Distributed Biased Min-Consensus With Applications to Shortest Path Planning

Abstract

Distributed consensus has been intensively studied in recent years as a means to mitigate state differences among dynamic nodes on a graph. It has been successfully employed in various applications, e.g., formation control of multi-robots, load balancing, clock synchronization. However, almost all existing applications cast an impression of consensus as a simple process to iteratively reach agreement, without any clue on possibility to generate advanced complexity, say shortest path planning, which has been proved to be NP-hard.
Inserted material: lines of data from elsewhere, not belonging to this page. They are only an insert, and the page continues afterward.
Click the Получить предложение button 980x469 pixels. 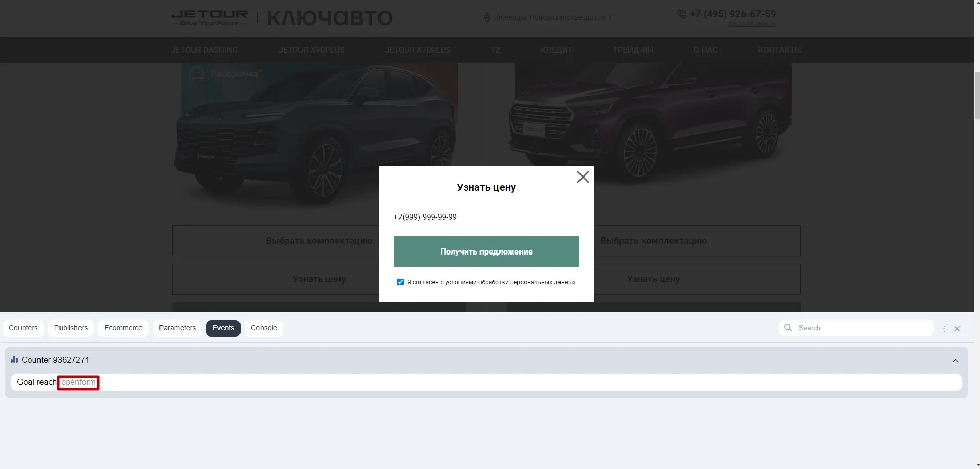486,251
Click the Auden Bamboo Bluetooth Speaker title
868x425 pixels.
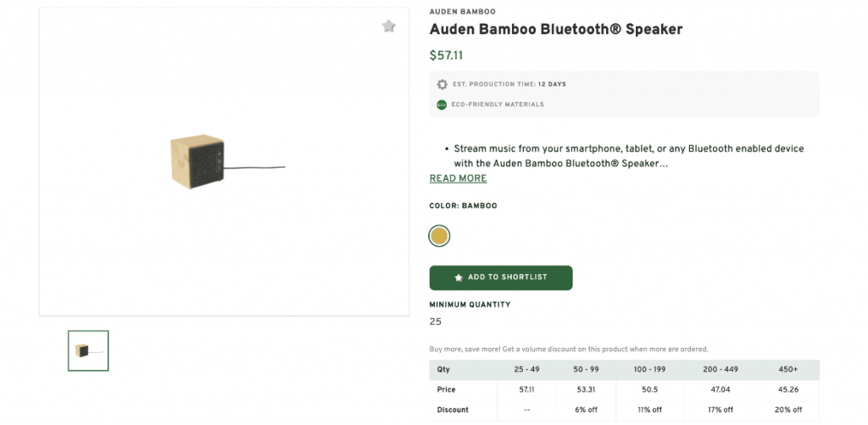(555, 30)
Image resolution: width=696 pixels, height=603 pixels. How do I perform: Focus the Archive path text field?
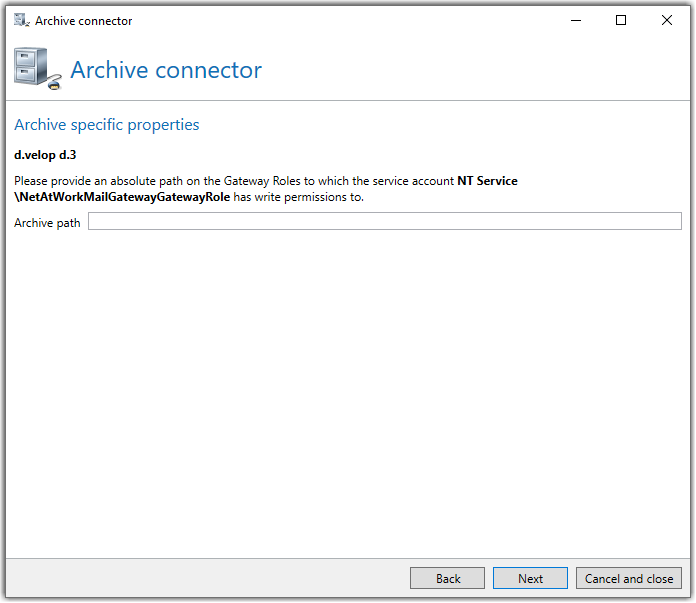[384, 221]
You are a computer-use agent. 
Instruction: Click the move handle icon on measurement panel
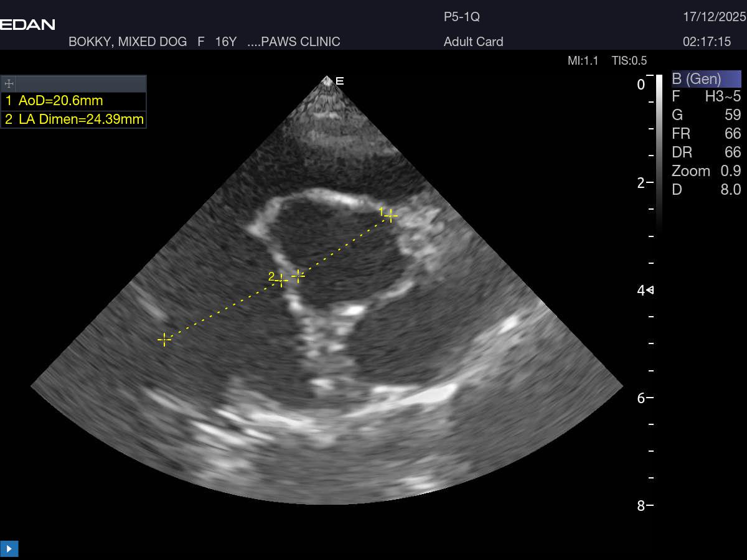(9, 84)
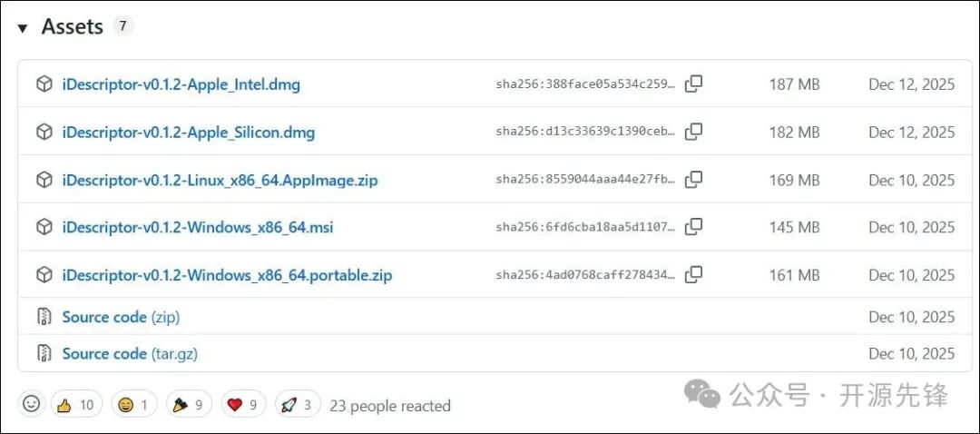Open the smiley add-reaction picker
The width and height of the screenshot is (980, 434).
point(32,404)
Counter-intuitively, we show for the first time that the complexity of shortest path planning can emerge from a perturbed version of min-consensus protocol, which as a case study may shed lights to researchers in the field of distributed control to re-think the nature of complexity and the distance between control and intelligence. Besides, we rigorously prove the convergence of graph dynamics and its equivalence to shortest path solutions. An illustrative simulation on a small scale graph is provided to show the convergence of the biased min-consensus dynamics to shortest path solution over the graph. To demonstrate the scalability to large scale problems, a graph with 43826 nodes, which corresponds to a map of a maze in 2D, is considered in the simulation study. Apart from possible applications in robot path planning, the result is further extended to robot complete coverage, showing its potential in real practice such as cleaning robots.